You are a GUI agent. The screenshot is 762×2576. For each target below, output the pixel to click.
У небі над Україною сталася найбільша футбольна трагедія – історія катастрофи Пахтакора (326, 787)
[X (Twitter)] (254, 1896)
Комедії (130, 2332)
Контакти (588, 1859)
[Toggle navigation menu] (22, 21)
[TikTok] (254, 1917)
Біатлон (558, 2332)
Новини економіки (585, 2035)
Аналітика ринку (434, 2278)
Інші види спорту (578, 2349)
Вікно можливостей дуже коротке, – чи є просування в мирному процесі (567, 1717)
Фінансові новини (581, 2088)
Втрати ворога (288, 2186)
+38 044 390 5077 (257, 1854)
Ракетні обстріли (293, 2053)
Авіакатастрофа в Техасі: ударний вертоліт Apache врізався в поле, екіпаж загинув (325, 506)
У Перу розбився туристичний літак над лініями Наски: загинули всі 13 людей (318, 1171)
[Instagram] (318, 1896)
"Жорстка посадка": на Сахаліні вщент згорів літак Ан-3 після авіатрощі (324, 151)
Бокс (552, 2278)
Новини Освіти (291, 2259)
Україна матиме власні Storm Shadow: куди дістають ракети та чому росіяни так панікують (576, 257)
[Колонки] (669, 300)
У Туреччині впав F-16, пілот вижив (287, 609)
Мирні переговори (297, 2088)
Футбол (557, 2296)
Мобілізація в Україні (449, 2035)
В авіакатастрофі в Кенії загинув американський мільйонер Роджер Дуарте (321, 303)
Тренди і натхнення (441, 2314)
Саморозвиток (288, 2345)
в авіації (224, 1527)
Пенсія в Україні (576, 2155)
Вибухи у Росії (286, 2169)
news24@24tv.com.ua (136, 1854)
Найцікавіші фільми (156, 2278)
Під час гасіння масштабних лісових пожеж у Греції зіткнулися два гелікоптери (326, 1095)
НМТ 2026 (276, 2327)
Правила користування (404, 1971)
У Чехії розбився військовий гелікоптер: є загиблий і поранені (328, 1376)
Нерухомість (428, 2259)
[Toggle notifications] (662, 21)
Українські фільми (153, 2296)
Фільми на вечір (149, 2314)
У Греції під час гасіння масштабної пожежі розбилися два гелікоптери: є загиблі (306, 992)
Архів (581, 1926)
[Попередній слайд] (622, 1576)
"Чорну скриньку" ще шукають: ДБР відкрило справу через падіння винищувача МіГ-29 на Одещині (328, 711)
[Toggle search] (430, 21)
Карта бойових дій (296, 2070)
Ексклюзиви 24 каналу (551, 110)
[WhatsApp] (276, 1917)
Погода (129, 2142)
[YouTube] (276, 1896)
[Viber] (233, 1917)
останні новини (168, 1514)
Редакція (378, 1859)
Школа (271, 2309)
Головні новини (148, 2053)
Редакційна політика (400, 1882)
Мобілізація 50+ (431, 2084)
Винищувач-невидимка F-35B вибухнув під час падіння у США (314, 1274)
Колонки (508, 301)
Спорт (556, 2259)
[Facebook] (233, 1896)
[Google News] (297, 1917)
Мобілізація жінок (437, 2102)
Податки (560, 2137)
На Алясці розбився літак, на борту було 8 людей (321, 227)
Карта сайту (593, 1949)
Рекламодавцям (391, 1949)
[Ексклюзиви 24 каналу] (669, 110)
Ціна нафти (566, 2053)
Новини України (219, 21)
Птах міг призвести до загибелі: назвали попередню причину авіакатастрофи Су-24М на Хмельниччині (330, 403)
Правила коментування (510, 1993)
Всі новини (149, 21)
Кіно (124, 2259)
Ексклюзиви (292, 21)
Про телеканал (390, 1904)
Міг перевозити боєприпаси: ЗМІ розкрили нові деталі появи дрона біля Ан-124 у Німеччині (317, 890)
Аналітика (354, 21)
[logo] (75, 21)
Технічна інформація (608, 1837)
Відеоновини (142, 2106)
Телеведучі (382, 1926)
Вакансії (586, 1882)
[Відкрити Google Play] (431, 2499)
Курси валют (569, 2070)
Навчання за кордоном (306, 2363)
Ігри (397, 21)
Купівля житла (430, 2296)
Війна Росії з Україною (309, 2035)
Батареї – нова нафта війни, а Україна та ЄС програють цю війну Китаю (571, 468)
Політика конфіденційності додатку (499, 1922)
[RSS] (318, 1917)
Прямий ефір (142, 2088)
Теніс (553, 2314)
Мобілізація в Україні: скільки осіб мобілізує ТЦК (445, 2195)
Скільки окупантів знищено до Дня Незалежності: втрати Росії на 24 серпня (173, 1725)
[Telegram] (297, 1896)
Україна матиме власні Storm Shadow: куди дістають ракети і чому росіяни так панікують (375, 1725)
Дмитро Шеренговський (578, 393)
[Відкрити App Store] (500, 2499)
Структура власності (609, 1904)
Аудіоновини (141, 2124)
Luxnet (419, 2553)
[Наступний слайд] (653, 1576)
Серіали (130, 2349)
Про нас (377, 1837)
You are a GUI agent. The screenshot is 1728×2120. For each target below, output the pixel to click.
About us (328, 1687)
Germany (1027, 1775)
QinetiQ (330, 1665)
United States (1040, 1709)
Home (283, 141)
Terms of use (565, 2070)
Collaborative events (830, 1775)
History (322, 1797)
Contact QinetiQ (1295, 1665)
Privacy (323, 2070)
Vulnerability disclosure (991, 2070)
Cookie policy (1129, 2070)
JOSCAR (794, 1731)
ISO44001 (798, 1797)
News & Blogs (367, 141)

- _DIRECTIONS FOR THIS TASK_
All of the records above are to be set down again exactly.

- _FINISHED TASK_
You are a GUI agent. The screenshot is 762×2576. For each target below, output the pixel to click.
У небі над Україною сталася найбільша футбольна трагедія – історія катастрофи Пахтакора (326, 787)
[X (Twitter)] (254, 1896)
Комедії (130, 2332)
Контакти (588, 1859)
[Toggle navigation menu] (22, 21)
[TikTok] (254, 1917)
Біатлон (558, 2332)
Новини економіки (585, 2035)
Аналітика ринку (434, 2278)
Інші види спорту (578, 2349)
Вікно можливостей дуже коротке, – чи є просування в мирному процесі (567, 1717)
Фінансові новини (581, 2088)
Втрати ворога (288, 2186)
+38 044 390 5077 (257, 1854)
Ракетні обстріли (293, 2053)
Авіакатастрофа в Техасі: ударний вертоліт Apache врізався в поле, екіпаж загинув (325, 506)
У Перу розбився туристичний літак над лініями Наски: загинули всі 13 людей (318, 1171)
[Instagram] (318, 1896)
"Жорстка посадка": на Сахаліні вщент згорів літак Ан-3 після авіатрощі (324, 151)
Бокс (552, 2278)
Новини Освіти (291, 2259)
Україна матиме власні Storm Shadow: куди дістають ракети та чому росіяни так панікують (576, 257)
[Колонки] (669, 300)
У Туреччині впав F-16, пілот вижив (287, 609)
Мирні переговори (297, 2088)
Футбол (557, 2296)
Мобілізація в Україні (449, 2035)
В авіакатастрофі в Кенії загинув американський мільйонер Роджер Дуарте (321, 303)
Тренди і натхнення (441, 2314)
Саморозвиток (288, 2345)
в авіації (224, 1527)
Пенсія в Україні (576, 2155)
Вибухи у Росії (286, 2169)
news24@24tv.com.ua (136, 1854)
Найцікавіші фільми (156, 2278)
Під час гасіння масштабних лісових пожеж у Греції зіткнулися два гелікоптери (326, 1095)
НМТ 2026 (276, 2327)
Правила користування (404, 1971)
У Чехії розбився військовий гелікоптер: є загиблий і поранені (328, 1376)
Нерухомість (428, 2259)
[Toggle notifications] (662, 21)
Українські фільми (153, 2296)
Фільми на вечір (149, 2314)
У Греції під час гасіння масштабної пожежі розбилися два гелікоптери: є загиблі (306, 992)
Архів (581, 1926)
[Попередній слайд] (622, 1576)
"Чорну скриньку" ще шукають: ДБР відкрило справу через падіння винищувача МіГ-29 на Одещині (328, 711)
[Toggle search] (430, 21)
Карта бойових дій (296, 2070)
Ексклюзиви 24 каналу (551, 110)
[WhatsApp] (276, 1917)
Погода (129, 2142)
[YouTube] (276, 1896)
[Viber] (233, 1917)
останні новини (168, 1514)
Редакція (378, 1859)
Школа (271, 2309)
Головні новини (148, 2053)
Редакційна політика (400, 1882)
Мобілізація 50+ (431, 2084)
Винищувач-невидимка F-35B вибухнув під час падіння у США (314, 1274)
Колонки (508, 301)
Спорт (556, 2259)
[Facebook] (233, 1896)
[Google News] (297, 1917)
Мобілізація жінок (437, 2102)
Податки (560, 2137)
На Алясці розбився літак, на борту було 8 людей (321, 227)
Карта сайту (593, 1949)
Рекламодавцям (391, 1949)
[Ексклюзиви 24 каналу] (669, 110)
Ціна нафти (566, 2053)
Новини України (219, 21)
Птах міг призвести до загибелі: назвали попередню причину авіакатастрофи Су-24М на Хмельниччині (330, 403)
Правила коментування (510, 1993)
Всі новини (149, 21)
Кіно (124, 2259)
Ексклюзиви (292, 21)
Про телеканал (390, 1904)
Міг перевозити боєприпаси: ЗМІ розкрили нові деталі появи дрона біля Ан-124 у Німеччині (317, 890)
Аналітика (354, 21)
[logo] (75, 21)
Технічна інформація (608, 1837)
Відеоновини (142, 2106)
Телеведучі (382, 1926)
Вакансії (586, 1882)
[Відкрити Google Play] (431, 2499)
Курси валют (569, 2070)
Навчання за кордоном (306, 2363)
Ігри (397, 21)
Купівля житла (430, 2296)
Війна Росії з Україною (309, 2035)
Батареї – нова нафта війни, а Україна та ЄС програють цю війну Китаю (571, 468)
Політика конфіденційності додатку (499, 1922)
[RSS] (318, 1917)
Прямий ефір (142, 2088)
Теніс (553, 2314)
Мобілізація в Україні: скільки осіб мобілізує ТЦК (445, 2195)
Скільки окупантів знищено до Дня Незалежності: втрати Росії на 24 серпня (173, 1725)
[Telegram] (297, 1896)
Україна матиме власні Storm Shadow: куди дістають ракети і чому росіяни так панікують (375, 1725)
Дмитро Шеренговський (578, 393)
[Відкрити App Store] (500, 2499)
Структура власності (609, 1904)
Аудіоновини (141, 2124)
Luxnet (419, 2553)
[Наступний слайд] (653, 1576)
Серіали (130, 2349)
Про нас (377, 1837)
You are a GUI agent. The screenshot is 1728×2120. For each target below, output the pixel to click.
About us (328, 1687)
Germany (1027, 1775)
QinetiQ (330, 1665)
United States (1040, 1709)
Home (283, 141)
Terms of use (565, 2070)
Collaborative events (830, 1775)
History (322, 1797)
Contact QinetiQ (1295, 1665)
Privacy (323, 2070)
Vulnerability disclosure (991, 2070)
Cookie policy (1129, 2070)
JOSCAR (794, 1731)
ISO44001 (798, 1797)
News & Blogs (367, 141)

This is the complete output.